Some good news from the Daily Telegraph today - the number of people who pay the highest rate of income tax has nearly doubled since Labour came to power, from 2 million to 3.7 million.

This is good for those 3.7 million, because they are earning lots of money (at least £39, 825), and good for the rest of us, as their taxes get spent on the NHS, tax credits, winter fuel allowances, salaries for Derek Conway's family and other good things.

But not everyone is happy.
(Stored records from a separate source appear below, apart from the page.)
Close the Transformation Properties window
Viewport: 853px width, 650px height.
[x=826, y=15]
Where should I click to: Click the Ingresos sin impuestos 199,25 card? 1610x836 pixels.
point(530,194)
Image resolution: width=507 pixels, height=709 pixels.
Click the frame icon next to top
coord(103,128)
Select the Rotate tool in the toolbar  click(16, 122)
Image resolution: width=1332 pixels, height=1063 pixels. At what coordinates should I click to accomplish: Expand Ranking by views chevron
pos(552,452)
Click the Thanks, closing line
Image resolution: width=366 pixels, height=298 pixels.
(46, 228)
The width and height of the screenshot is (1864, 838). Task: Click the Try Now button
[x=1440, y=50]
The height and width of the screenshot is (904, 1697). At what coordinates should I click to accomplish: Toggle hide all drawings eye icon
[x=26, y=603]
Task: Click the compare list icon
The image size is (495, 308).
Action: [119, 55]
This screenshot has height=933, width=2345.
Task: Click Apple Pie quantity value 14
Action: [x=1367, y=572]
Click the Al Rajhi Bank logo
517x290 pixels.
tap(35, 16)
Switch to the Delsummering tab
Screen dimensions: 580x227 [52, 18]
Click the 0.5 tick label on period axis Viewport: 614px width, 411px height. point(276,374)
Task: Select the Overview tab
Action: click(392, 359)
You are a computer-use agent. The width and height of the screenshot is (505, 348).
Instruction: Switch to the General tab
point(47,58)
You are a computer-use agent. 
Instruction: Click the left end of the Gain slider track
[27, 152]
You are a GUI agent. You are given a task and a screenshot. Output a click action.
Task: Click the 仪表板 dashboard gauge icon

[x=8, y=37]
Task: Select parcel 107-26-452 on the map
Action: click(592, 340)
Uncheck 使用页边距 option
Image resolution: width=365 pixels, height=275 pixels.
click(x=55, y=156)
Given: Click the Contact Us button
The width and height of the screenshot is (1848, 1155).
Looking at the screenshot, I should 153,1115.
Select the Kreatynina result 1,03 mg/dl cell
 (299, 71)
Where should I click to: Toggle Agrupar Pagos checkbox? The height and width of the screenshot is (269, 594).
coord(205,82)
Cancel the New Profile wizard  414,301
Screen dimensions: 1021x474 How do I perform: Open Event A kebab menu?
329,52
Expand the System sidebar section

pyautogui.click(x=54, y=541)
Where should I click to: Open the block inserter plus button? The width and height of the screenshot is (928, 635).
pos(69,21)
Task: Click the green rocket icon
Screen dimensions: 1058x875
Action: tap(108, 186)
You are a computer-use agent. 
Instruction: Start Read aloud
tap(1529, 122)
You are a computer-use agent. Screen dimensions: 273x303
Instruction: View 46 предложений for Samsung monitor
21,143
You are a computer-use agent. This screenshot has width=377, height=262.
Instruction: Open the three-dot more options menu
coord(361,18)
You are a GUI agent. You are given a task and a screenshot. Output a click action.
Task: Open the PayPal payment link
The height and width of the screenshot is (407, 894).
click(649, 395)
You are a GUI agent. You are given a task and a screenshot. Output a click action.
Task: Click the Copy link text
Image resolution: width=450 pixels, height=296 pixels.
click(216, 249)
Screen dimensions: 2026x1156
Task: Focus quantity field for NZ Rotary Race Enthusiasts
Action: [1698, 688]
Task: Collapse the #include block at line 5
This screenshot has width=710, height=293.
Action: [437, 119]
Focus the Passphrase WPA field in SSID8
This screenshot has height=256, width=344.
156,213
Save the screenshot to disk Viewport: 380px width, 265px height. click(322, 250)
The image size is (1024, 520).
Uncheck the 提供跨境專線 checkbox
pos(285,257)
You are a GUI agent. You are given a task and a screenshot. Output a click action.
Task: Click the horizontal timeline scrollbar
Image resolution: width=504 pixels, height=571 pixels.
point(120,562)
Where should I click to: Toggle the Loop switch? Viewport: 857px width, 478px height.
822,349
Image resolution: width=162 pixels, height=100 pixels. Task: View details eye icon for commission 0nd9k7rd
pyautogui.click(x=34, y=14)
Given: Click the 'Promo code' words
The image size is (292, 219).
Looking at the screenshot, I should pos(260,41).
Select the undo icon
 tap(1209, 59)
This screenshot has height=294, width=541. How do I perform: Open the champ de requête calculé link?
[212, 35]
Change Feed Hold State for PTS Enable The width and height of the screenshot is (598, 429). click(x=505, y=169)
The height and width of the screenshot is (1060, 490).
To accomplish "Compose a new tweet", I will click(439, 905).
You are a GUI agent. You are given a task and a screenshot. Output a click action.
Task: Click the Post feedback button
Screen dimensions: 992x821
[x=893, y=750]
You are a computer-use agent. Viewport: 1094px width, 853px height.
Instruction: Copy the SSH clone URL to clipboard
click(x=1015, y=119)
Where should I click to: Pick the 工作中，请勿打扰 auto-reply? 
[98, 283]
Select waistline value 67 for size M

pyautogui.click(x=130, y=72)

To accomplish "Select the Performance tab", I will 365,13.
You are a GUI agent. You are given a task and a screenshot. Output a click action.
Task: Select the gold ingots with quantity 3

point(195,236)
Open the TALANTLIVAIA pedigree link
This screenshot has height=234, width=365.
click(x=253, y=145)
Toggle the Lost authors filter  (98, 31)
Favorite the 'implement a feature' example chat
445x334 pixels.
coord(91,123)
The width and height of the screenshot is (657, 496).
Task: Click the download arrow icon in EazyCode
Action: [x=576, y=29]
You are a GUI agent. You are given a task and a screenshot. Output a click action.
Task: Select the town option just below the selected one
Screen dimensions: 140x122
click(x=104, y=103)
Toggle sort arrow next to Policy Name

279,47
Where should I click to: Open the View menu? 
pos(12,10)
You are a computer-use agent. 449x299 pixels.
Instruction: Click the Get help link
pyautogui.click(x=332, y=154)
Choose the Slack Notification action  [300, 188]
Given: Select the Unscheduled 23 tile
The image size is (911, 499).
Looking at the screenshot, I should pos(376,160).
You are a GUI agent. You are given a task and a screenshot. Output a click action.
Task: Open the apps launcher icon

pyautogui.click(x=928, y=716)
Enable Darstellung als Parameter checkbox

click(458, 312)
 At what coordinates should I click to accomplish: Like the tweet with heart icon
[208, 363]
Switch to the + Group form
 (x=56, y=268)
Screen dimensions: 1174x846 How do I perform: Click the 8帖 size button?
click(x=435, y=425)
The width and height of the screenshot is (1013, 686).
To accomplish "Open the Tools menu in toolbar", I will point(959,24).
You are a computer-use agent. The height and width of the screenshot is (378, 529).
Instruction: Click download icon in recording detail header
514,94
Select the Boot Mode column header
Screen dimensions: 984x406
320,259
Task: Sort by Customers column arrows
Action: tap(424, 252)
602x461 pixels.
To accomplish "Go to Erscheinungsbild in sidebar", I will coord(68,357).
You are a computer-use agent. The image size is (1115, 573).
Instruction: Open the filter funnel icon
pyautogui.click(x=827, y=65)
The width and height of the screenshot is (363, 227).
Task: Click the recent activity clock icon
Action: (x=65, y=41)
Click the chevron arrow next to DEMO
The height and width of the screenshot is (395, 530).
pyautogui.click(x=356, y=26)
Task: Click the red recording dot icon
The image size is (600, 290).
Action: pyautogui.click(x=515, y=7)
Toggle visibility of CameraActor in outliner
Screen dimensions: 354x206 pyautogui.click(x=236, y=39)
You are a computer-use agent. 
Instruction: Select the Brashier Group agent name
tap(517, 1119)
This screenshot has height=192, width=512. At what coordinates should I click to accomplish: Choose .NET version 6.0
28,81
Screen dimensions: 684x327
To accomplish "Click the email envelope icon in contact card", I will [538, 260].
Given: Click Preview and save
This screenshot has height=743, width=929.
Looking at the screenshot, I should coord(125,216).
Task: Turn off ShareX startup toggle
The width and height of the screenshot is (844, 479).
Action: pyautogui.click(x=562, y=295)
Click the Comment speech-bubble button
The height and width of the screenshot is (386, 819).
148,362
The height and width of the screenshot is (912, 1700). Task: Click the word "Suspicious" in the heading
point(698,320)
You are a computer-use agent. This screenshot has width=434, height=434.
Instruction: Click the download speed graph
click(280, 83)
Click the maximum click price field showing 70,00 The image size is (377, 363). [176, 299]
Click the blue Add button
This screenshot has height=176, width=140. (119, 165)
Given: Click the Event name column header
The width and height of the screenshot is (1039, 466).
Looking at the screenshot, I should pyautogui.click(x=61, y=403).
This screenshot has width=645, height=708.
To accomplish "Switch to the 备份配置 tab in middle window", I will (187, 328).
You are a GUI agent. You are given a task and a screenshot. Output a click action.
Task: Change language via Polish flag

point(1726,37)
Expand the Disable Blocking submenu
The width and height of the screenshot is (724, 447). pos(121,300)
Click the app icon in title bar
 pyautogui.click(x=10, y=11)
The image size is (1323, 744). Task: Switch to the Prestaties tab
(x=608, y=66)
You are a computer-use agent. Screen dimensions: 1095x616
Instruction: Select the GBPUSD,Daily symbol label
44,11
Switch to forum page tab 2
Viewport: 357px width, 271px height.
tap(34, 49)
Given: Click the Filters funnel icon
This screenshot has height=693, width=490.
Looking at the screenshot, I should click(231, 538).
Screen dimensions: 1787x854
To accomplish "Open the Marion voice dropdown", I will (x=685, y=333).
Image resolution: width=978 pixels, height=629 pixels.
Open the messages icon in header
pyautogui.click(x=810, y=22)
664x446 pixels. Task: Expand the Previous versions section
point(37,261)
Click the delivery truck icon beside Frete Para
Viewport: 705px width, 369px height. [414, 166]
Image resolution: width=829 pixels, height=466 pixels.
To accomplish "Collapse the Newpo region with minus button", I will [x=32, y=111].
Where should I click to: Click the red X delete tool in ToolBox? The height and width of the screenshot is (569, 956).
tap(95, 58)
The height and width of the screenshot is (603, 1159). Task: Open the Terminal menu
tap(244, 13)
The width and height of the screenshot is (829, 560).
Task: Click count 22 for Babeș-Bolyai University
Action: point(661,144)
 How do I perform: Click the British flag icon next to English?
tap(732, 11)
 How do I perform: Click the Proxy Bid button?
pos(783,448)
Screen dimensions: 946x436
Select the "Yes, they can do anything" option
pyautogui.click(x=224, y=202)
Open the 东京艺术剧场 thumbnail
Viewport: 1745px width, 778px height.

Tory Philip Hammond, shadow chief secretary to the Treasury, said: "Gordon Brown is using fiscal drag, raising allowances and thresholds by less than the rate of earnings growth to drag more and more people into the top rate of tax," and Roy Maugham, tax partner at UHY Hacker Young, said: "This is a stealth tax that has received very little attention."

If I earned 40 grand a year (or twice that, as Mr Hammond does, or even more, as I imagine Mr Maugham does), I would be rejoicing in my good fortune and spending it on cool stuff, and would have neither time nor inclination to be whining about the tax burden.

This nonsense about 'fiscal drag' got brought up during the fiasco about inheritance tax, where people who were in line to receive massive unearned lump sums of cash got fixated on the idea that they could get a little bit more money (or, if they were from a millionaire family, a lot more money).

I've got a better term for 'fiscal drag', which is a term which rich spin doctors have come up with as part of their constant campaign to enrich themselves at the expense of the rest of us. I call it 'sharing the proceeds of growth'. Higher earners see their salaries grow, thanks to their own efforts and the hard work of millions of people who earn less than they do from cleaners to nurses, bus drivers to sales assistants, and the amount of money the government has to spend to benefit everyone grows along with it.

Indeed, we could do with a bit more sharing. After all, some people have more to worry about than the fact that they are paying more tax now that they are richer, such as the fact that their income isn't increasing as fast as the cost of essentials like food and fuel.

1 Comments:

At 2:09 pm , Blogger Tom Freeman said...

You're absolutely right: the tax and public spending system is precisely the means by which the 'proceeds of growth' are shared. Tax cuts for the rich means less sharing.

As for 'fiscal drag', raising income tax thresholds in line with inflation rather than earnings growth actually allows people to maintain their standards of living year to year just as well as a system of zero income tax would (details here).